▸ **EXERCISE AIM**
Below are records; extract exactly the lines from the one with "The image size is (868, 218)." through the final line, including both, but drop the pictures.

▸ **ENTRIES SUPPLIED**

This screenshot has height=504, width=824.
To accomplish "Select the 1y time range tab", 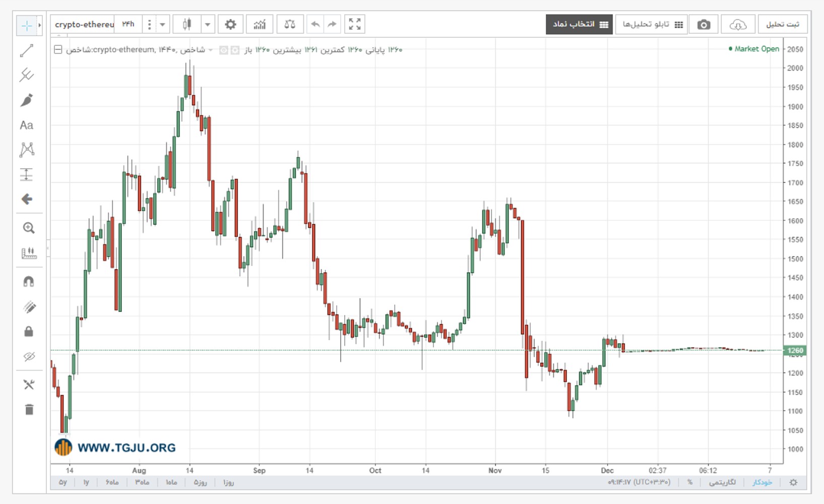I will coord(86,482).
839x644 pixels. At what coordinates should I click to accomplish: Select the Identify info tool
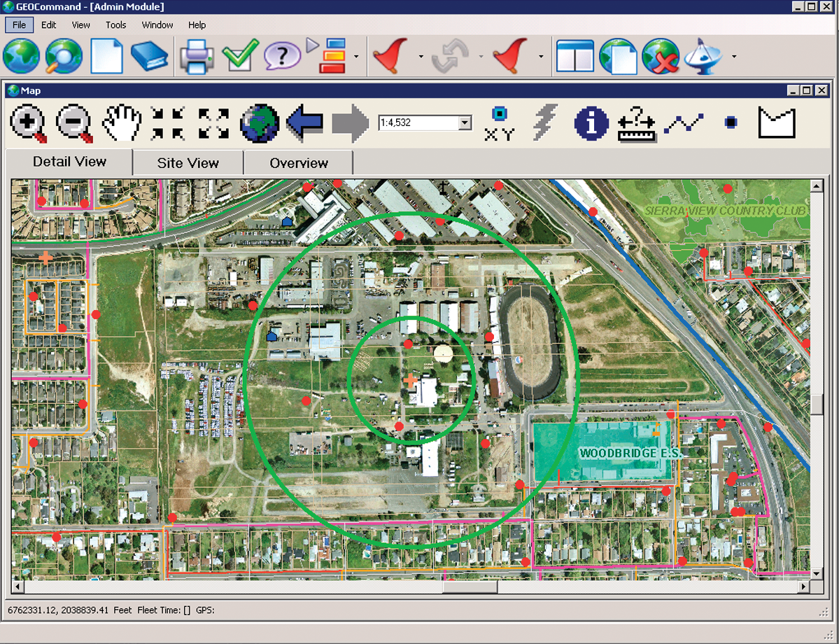[x=591, y=124]
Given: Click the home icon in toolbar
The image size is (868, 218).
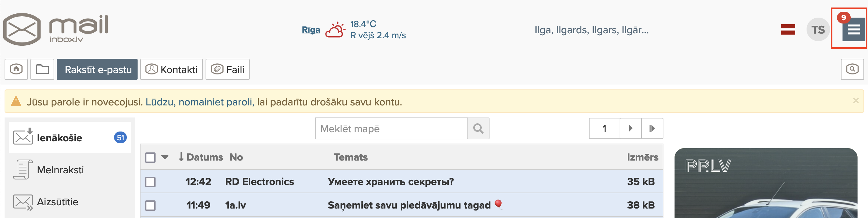Looking at the screenshot, I should coord(16,69).
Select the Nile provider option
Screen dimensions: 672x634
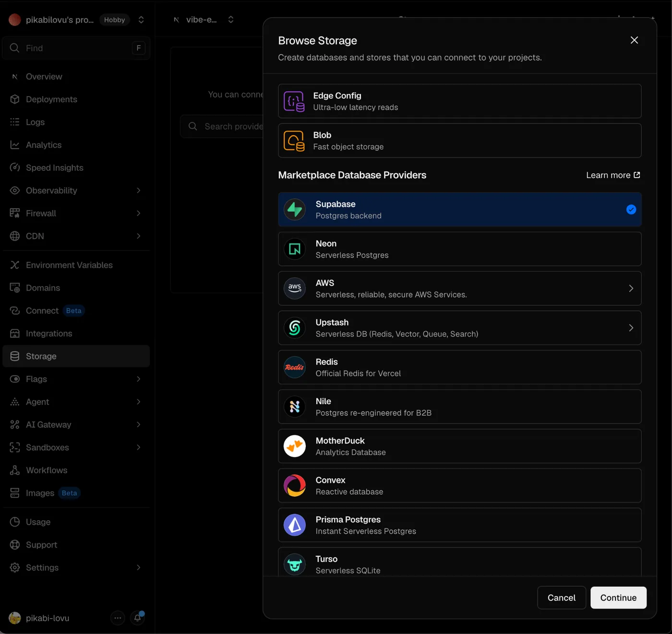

▸ **SOLUTION FOR THIS TASK**
The image size is (868, 218).
Looking at the screenshot, I should coord(16,69).
Select the Nile provider option
Screen dimensions: 672x634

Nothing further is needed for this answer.